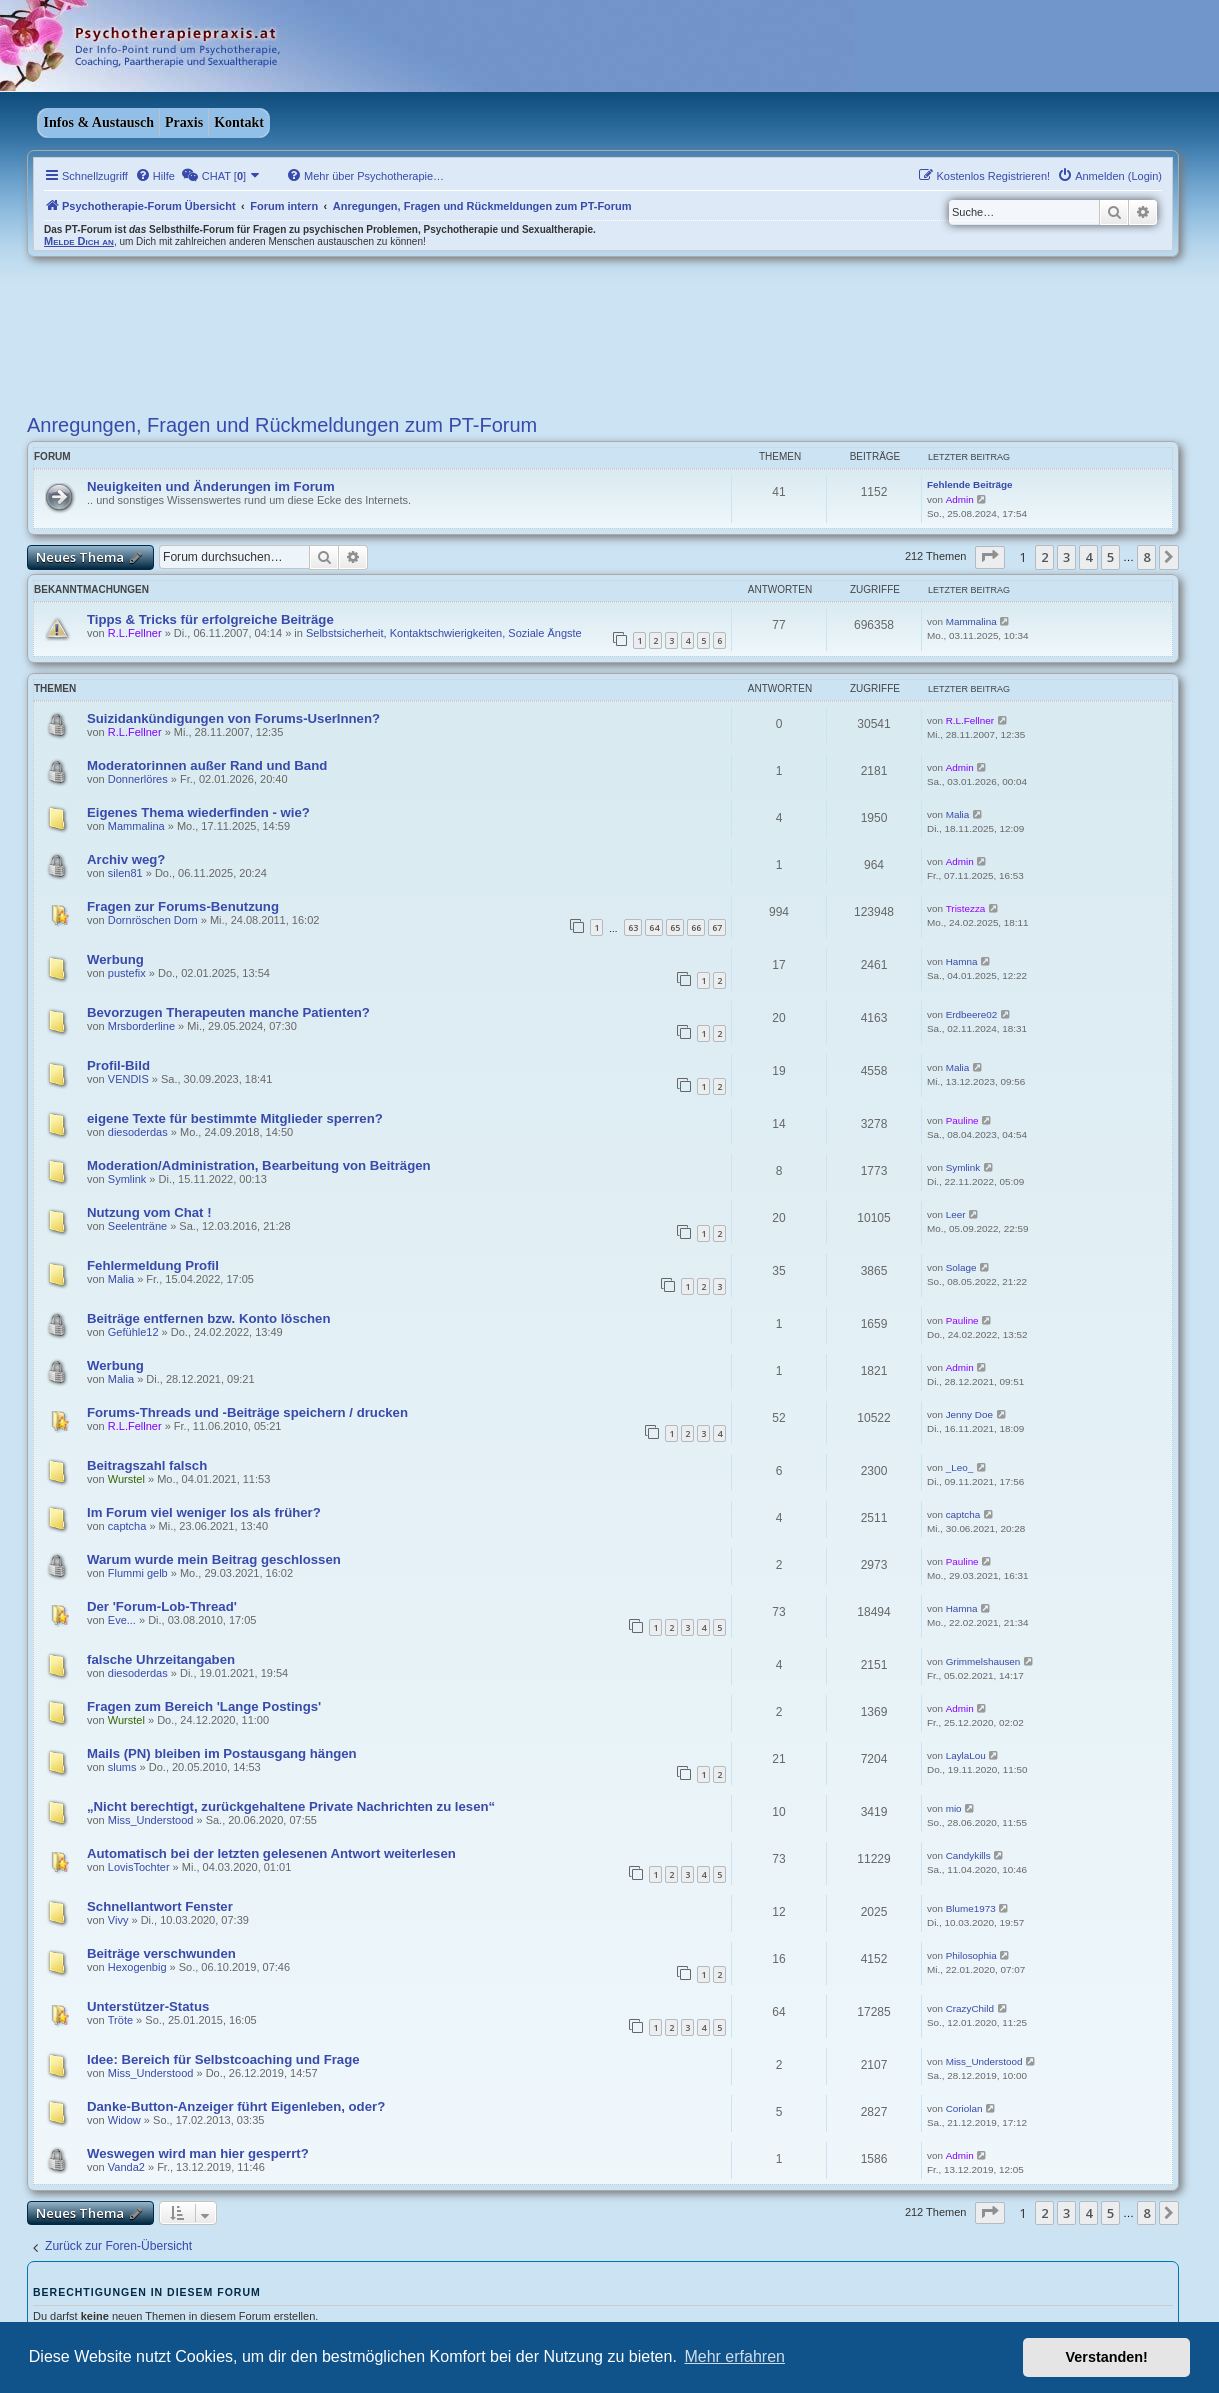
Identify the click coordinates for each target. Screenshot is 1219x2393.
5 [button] (1110, 557)
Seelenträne (137, 1226)
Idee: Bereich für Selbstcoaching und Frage (223, 2059)
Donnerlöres (138, 779)
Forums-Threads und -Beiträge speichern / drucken (247, 1412)
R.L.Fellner (135, 633)
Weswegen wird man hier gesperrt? (198, 2153)
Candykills (968, 1855)
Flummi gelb (138, 1573)
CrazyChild (970, 2008)
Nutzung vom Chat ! (149, 1212)
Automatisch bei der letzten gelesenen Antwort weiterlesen (271, 1853)
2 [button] (1044, 557)
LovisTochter (139, 1867)
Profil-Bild (118, 1065)
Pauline (962, 1120)
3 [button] (1066, 557)
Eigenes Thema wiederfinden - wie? (198, 812)
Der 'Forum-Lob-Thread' (162, 1606)
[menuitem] (155, 176)
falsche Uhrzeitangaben (161, 1659)
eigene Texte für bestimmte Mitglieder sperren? (235, 1118)
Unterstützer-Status (148, 2006)
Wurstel (126, 1479)
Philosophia (971, 1955)
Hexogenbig (137, 1967)
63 (633, 927)
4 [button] (1088, 557)
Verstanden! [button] (1107, 2357)
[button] (990, 557)
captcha (127, 1526)
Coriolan (964, 2108)
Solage (961, 1267)
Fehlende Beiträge (970, 484)
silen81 (125, 873)
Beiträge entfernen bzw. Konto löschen (209, 1318)
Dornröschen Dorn (153, 920)
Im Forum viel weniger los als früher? (204, 1512)
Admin (960, 499)
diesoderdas (138, 1132)
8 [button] (1146, 557)
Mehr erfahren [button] (734, 2356)
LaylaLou (966, 1755)
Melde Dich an (79, 241)
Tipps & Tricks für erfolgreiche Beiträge (210, 619)
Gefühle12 (133, 1332)
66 (696, 927)
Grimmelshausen (983, 1661)
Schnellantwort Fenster (160, 1906)
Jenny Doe (969, 1414)
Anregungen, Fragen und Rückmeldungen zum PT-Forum (282, 425)
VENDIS (128, 1079)
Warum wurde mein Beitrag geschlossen (214, 1559)
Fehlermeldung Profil (153, 1265)
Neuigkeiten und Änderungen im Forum (211, 486)
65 (675, 927)
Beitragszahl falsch (147, 1465)
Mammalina (971, 621)
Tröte (120, 2020)
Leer (956, 1214)
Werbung (115, 959)
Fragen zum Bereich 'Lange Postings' (204, 1706)
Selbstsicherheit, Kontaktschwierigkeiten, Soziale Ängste (444, 633)
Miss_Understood (151, 1820)
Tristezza (966, 908)
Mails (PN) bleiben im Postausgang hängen (222, 1753)
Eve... (122, 1620)
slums (122, 1767)
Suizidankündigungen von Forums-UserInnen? (233, 718)
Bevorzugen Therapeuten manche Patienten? (228, 1012)
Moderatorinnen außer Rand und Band (207, 765)
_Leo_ (959, 1467)
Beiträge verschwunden (161, 1953)
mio (954, 1808)
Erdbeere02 (972, 1014)
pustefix (127, 973)
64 (654, 927)
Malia (958, 814)
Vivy (118, 1920)
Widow (124, 2120)
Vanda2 (126, 2167)
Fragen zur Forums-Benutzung (183, 906)
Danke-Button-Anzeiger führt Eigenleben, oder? (236, 2106)
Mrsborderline (141, 1026)
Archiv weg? (126, 859)
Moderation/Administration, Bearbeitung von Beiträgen (259, 1165)
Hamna (962, 961)
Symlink (127, 1179)
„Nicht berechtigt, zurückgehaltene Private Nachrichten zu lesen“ (291, 1806)
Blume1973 (971, 1908)
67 (717, 927)
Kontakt (239, 122)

++++++

■ What is needed
When a line holds the string "Bereich", pull it out of the listing.

■ Exercise output
Idee: Bereich für Selbstcoaching und Frage (223, 2059)
Fragen zum Bereich 'Lange Postings' (204, 1706)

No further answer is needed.